Start of EXTRACT PROVIDED
RFR (M): 8134553: CRC32C implementations for Nehalem x86/amd64 & Westmere+ x86/amd64
Vladimir Kozlov
vladimir.kozlov at oracle.com
Mon Sep 14 17:17:35 UTC 2015
Nice! Let me test it.
I missed in first review - you should not assign to local when you passing parameter:
+ bool supports_clmul;
+ StubRoutines::x86::generate_CRC32C_table(supports_clmul = VM_Version::supports_clmul());
I can fix it myself before push.
Thanks,
Vladimir
On 9/8/15 11:16 AM, Wojtowicz, Tomasz wrote:
> Updated review, including all of the changes you have pointed out in an original e-mail:
> http://cr.openjdk.java.net/~mcberg/8134553/webrev.02/
>
> --
> Thank you,
>
> Tomek
>
> -----Original Message-----
> From: Vladimir Kozlov [mailto:vladimir.kozlov at oracle.com]
> Sent: Wednesday, September 02, 2015 7:06 PM
> To: Wojtowicz, Tomasz; 'hotspot-compiler-dev at openjdk.java.net'
> Subject: Re: RFR (M): 8134553: CRC32C implementations for Nehalem x86/amd64 & Westmere+ x86/amd64
>
> Nice work Tomek.
End of EXTRACT PROVIDED
■ REQUIREMENT 1
Print the stretch of the code review email from "I missed in" through "myself before push.".
Start of ENTRIES PROVIDED
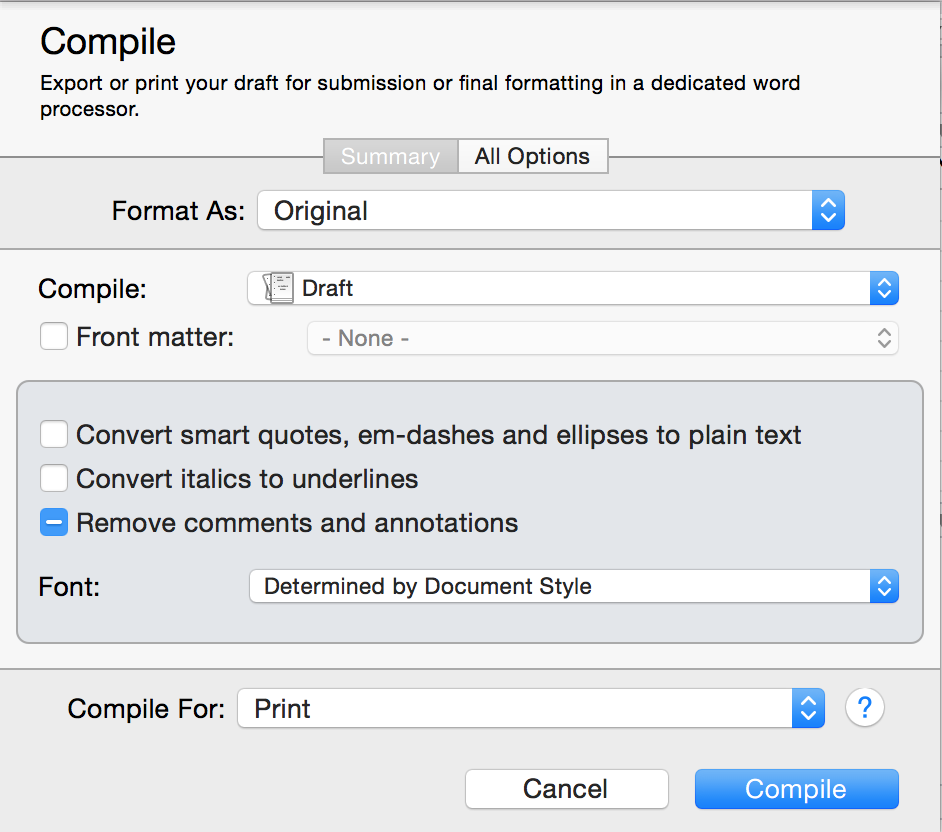Enable the Front matter checkbox
The width and height of the screenshot is (942, 832).
[x=54, y=337]
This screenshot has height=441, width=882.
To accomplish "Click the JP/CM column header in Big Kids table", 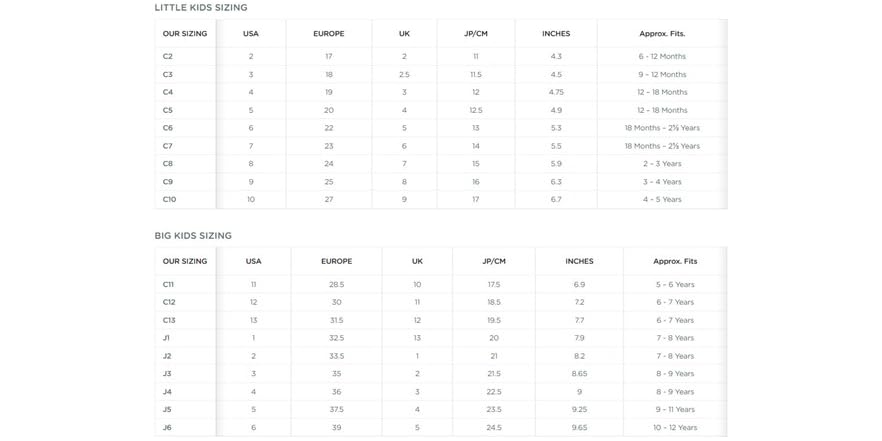I will tap(494, 262).
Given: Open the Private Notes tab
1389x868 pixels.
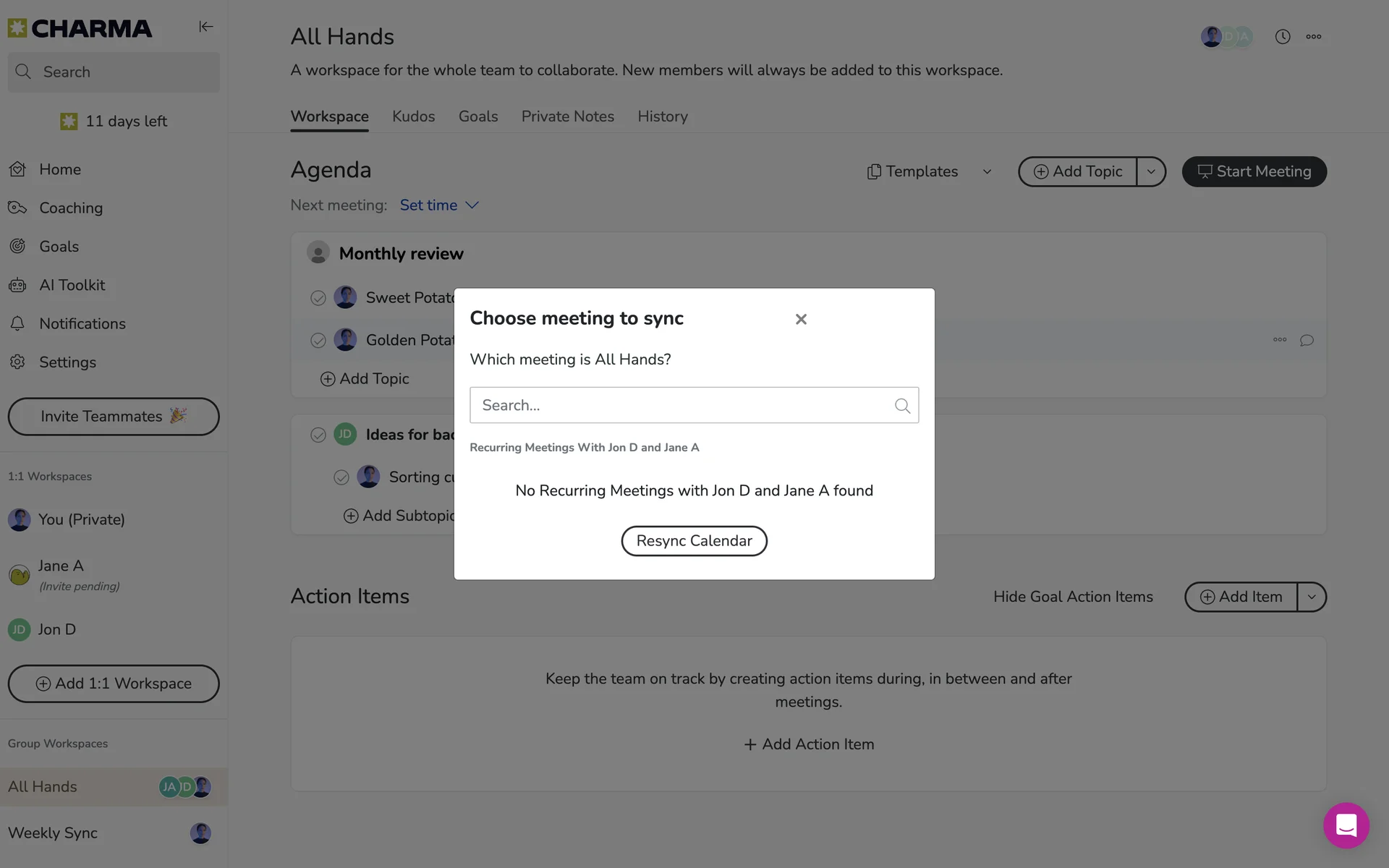Looking at the screenshot, I should pyautogui.click(x=567, y=116).
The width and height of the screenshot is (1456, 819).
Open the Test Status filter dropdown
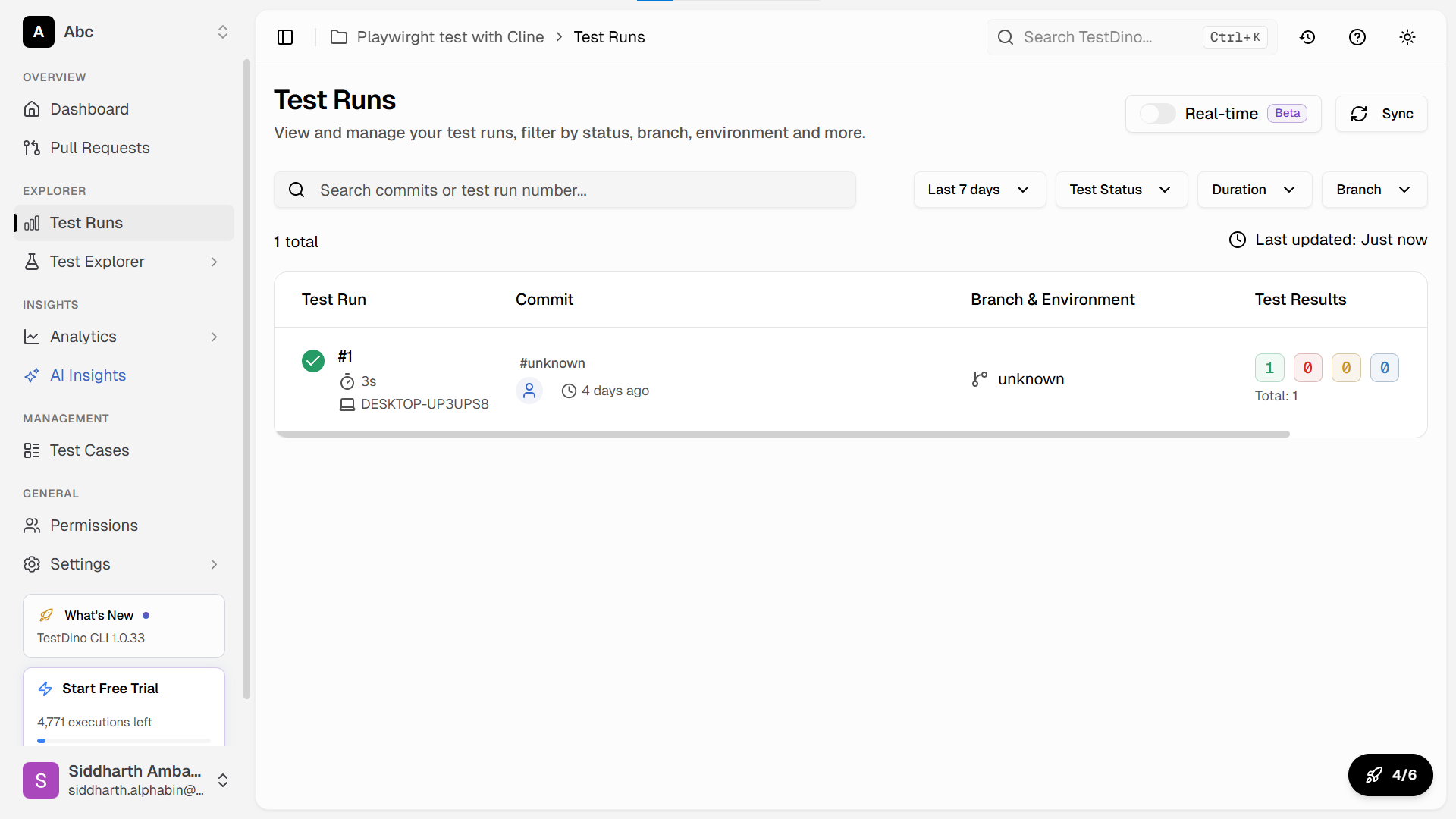click(x=1121, y=190)
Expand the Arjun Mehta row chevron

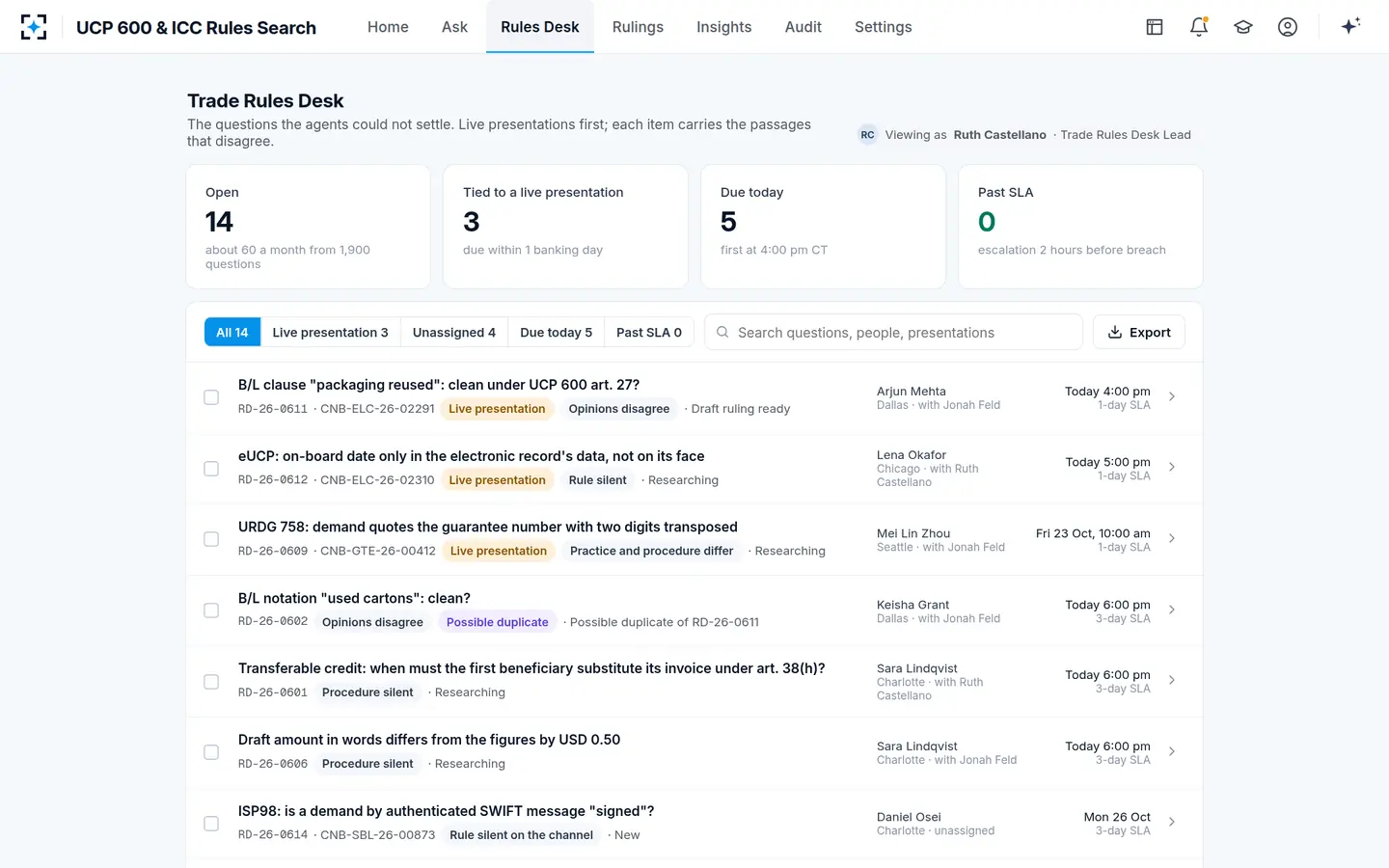1172,396
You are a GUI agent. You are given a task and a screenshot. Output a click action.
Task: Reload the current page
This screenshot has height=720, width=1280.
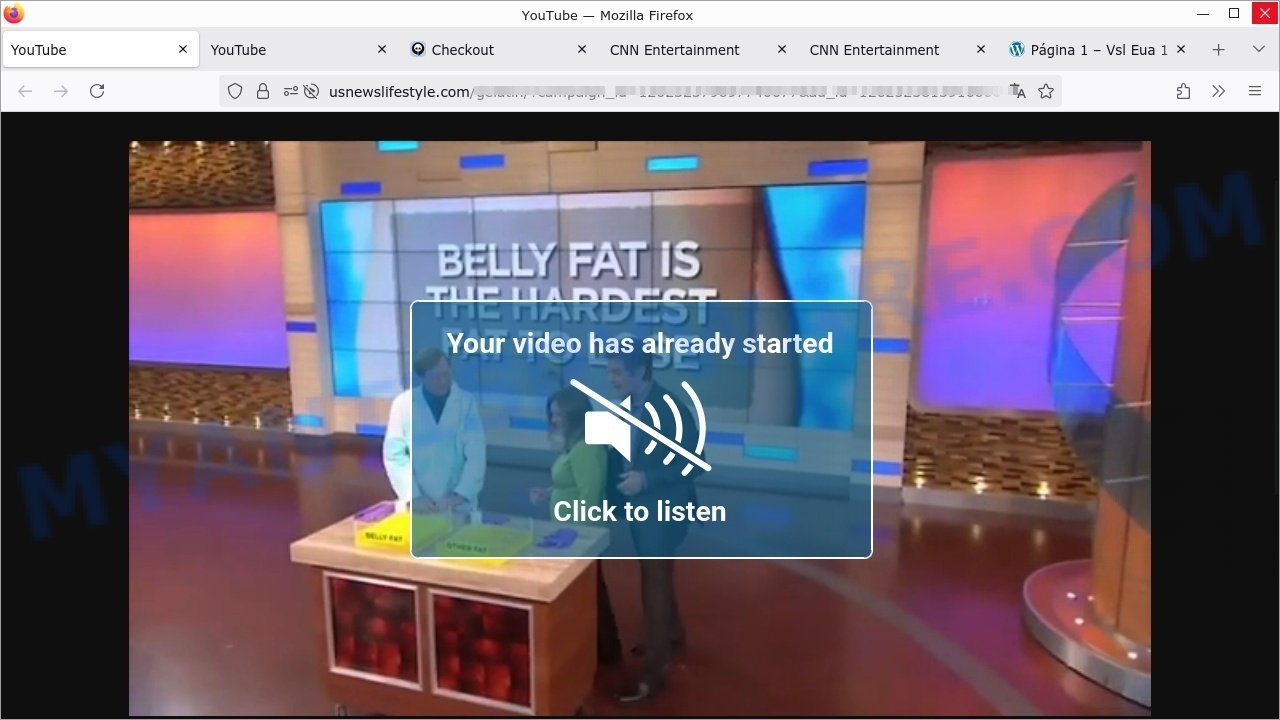pos(97,91)
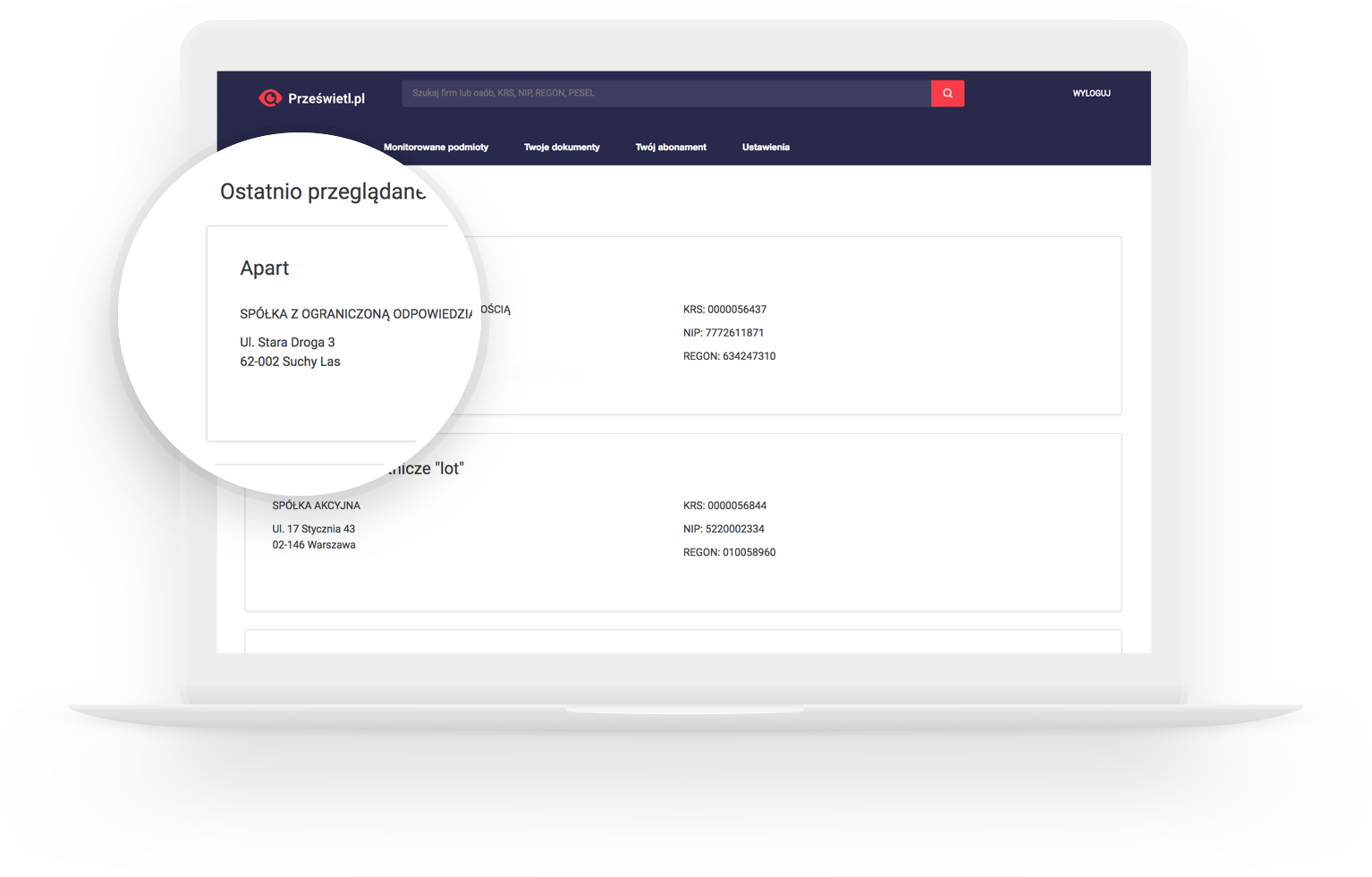Click KRS number 0000056844

[x=724, y=506]
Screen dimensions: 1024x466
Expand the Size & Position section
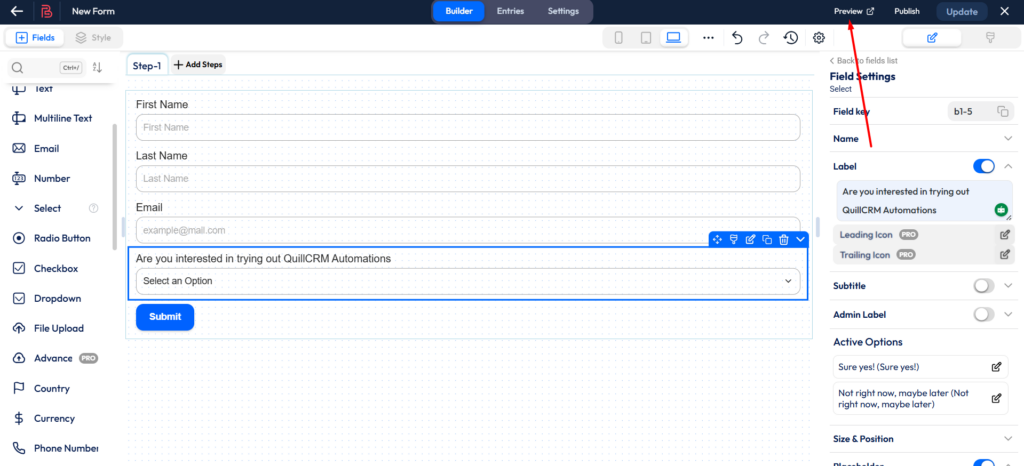pyautogui.click(x=1008, y=439)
End of ENTRIES PROVIDED
■ REQUIREMENT 2
List each line of the records that contains the string "height", matching case exactly.

■ FULL RESPONSE 1
I missed in first review - you should not assign to local when you passing parameter:
+ bool supports_clmul;
+ StubRoutines::x86::generate_CRC32C_table(supports_clmul = VM_Version::supports_clmul());
I can fix it myself before push.

■ FULL RESPONSE 2
The width and height of the screenshot is (942, 832).
This screenshot has height=441, width=882.
The width and height of the screenshot is (1456, 819).
This screenshot has height=720, width=1280.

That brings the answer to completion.